It is always striking to me that those who speak the loudest about their faith are those who seem to feel that everything is a threat to their faith. To me this in no way illustrates a strong faith on their part, but rather an extremely weak faith.

One of the most ludicrous examples are those who feel threatened by fantasy books like Harry Potter. This issue has come up recently in Georgia schools because a mother with apparently very weak faith felt threatened by this book and wanted it banned. Thankfully the Georgia school board, in this instance, has been more reasonable.

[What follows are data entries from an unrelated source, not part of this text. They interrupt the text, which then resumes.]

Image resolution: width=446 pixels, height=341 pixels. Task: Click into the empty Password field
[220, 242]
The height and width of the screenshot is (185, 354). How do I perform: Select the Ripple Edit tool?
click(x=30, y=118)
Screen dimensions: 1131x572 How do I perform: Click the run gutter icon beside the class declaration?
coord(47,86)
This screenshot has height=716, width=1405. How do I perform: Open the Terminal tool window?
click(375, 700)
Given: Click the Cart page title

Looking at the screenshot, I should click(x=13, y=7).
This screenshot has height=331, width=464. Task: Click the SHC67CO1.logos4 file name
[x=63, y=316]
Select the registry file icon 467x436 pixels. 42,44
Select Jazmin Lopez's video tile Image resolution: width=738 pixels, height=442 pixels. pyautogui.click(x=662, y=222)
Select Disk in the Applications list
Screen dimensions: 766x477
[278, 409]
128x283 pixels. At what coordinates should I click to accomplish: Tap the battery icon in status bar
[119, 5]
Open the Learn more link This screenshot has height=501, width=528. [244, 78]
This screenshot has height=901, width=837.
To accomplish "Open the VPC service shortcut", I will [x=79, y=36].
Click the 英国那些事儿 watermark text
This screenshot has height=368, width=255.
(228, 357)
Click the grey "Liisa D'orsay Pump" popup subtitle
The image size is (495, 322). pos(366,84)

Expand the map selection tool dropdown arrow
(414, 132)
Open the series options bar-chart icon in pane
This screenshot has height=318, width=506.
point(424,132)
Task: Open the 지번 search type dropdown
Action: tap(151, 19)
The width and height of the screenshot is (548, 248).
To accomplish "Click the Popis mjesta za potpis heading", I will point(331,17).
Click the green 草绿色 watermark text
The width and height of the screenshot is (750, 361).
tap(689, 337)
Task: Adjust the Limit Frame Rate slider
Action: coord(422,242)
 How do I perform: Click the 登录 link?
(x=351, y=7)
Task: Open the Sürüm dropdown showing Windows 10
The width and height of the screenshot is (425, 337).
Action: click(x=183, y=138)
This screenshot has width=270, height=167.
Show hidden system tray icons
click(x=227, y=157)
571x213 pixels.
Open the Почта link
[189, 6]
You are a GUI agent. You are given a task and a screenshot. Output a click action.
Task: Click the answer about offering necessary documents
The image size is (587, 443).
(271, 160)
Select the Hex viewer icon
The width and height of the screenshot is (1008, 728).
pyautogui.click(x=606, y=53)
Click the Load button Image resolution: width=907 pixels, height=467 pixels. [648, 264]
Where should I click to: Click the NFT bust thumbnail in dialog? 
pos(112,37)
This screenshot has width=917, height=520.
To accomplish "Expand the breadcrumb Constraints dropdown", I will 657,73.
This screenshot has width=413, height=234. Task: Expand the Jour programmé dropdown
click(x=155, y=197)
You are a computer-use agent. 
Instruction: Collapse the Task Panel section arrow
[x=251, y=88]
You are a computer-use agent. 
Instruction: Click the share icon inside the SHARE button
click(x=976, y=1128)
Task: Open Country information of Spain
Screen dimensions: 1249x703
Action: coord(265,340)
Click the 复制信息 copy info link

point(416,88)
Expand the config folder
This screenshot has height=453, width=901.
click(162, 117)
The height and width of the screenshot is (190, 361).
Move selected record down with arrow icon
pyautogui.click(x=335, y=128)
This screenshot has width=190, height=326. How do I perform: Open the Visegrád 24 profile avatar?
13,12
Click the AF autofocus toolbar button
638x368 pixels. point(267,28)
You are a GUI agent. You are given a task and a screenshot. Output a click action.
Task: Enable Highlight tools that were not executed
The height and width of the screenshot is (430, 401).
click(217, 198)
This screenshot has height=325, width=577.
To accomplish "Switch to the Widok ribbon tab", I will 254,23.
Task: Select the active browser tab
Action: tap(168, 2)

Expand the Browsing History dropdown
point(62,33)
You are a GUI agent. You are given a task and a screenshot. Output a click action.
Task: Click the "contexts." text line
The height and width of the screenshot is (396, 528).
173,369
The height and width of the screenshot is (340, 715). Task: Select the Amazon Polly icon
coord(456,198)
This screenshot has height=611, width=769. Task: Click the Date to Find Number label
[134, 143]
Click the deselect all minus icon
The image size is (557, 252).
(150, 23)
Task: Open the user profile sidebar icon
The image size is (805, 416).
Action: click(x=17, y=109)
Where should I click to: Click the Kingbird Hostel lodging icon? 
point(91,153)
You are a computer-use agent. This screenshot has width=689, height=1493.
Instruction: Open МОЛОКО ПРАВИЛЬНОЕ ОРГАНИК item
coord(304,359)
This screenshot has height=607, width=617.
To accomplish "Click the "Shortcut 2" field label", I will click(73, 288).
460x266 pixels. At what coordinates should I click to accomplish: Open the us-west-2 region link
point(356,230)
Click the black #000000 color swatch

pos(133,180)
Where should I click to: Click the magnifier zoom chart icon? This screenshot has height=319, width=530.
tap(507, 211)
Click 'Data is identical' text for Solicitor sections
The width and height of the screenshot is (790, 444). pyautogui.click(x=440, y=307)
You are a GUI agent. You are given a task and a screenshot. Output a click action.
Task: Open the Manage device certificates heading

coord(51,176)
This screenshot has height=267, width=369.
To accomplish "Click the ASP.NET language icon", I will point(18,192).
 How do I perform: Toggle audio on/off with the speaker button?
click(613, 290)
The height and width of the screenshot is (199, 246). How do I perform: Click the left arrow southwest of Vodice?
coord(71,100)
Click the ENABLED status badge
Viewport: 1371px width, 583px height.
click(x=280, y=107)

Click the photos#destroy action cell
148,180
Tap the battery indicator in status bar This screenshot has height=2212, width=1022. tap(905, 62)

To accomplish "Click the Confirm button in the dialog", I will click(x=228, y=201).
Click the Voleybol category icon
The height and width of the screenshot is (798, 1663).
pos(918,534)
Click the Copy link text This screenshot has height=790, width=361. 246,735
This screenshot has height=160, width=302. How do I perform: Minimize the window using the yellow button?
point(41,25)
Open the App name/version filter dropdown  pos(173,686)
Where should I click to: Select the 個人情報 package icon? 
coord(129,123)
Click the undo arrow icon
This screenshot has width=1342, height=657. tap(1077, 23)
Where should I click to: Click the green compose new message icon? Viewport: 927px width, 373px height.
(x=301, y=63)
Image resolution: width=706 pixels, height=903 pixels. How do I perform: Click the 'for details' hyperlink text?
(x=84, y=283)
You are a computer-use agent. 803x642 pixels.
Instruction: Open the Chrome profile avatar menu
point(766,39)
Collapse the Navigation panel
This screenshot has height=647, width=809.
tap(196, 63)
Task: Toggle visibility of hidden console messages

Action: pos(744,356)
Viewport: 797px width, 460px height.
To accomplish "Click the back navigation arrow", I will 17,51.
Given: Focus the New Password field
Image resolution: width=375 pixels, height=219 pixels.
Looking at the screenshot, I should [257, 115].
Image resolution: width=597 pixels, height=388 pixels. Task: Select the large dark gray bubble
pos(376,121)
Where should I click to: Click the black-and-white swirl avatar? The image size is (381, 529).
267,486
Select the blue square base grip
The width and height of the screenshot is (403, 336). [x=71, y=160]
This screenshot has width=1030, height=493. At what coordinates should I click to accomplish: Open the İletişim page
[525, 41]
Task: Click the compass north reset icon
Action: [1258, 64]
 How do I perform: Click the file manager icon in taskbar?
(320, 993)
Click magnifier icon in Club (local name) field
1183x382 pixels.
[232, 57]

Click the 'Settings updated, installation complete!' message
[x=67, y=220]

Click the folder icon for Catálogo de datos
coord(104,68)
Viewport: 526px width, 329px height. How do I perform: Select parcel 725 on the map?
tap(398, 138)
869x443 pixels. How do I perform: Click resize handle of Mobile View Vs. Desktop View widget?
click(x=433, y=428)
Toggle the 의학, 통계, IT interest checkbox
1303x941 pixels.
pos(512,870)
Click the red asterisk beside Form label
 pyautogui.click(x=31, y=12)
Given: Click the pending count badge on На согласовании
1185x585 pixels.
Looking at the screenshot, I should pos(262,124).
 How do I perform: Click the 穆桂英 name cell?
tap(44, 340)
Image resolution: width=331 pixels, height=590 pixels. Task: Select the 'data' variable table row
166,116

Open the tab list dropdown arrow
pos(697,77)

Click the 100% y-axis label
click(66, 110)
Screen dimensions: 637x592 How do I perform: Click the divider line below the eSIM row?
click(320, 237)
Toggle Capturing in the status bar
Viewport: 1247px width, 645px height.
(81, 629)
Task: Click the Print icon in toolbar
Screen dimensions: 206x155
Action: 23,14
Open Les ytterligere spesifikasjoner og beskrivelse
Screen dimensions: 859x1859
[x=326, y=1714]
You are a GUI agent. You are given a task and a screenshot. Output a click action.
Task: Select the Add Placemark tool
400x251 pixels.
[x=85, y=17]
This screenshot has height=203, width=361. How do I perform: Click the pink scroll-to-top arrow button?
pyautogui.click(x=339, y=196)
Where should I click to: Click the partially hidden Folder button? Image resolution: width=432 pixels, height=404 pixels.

From Salon.com:

The Georgia Board of Education voted Thursday to uphold a local school board's decision to leave Harry Potter books on library shelves despite a mother's objections.

The board members voted without discussion to back the Gwinnett County school board's decision to deny Laura Mallory's request to remove the best-selling books.

Mallory, who has three children in elementary school, has worked for more than a year to ban the books from Gwinnett schools, claiming the popular fiction series is an attempt to indoctrinate children in witchcraft.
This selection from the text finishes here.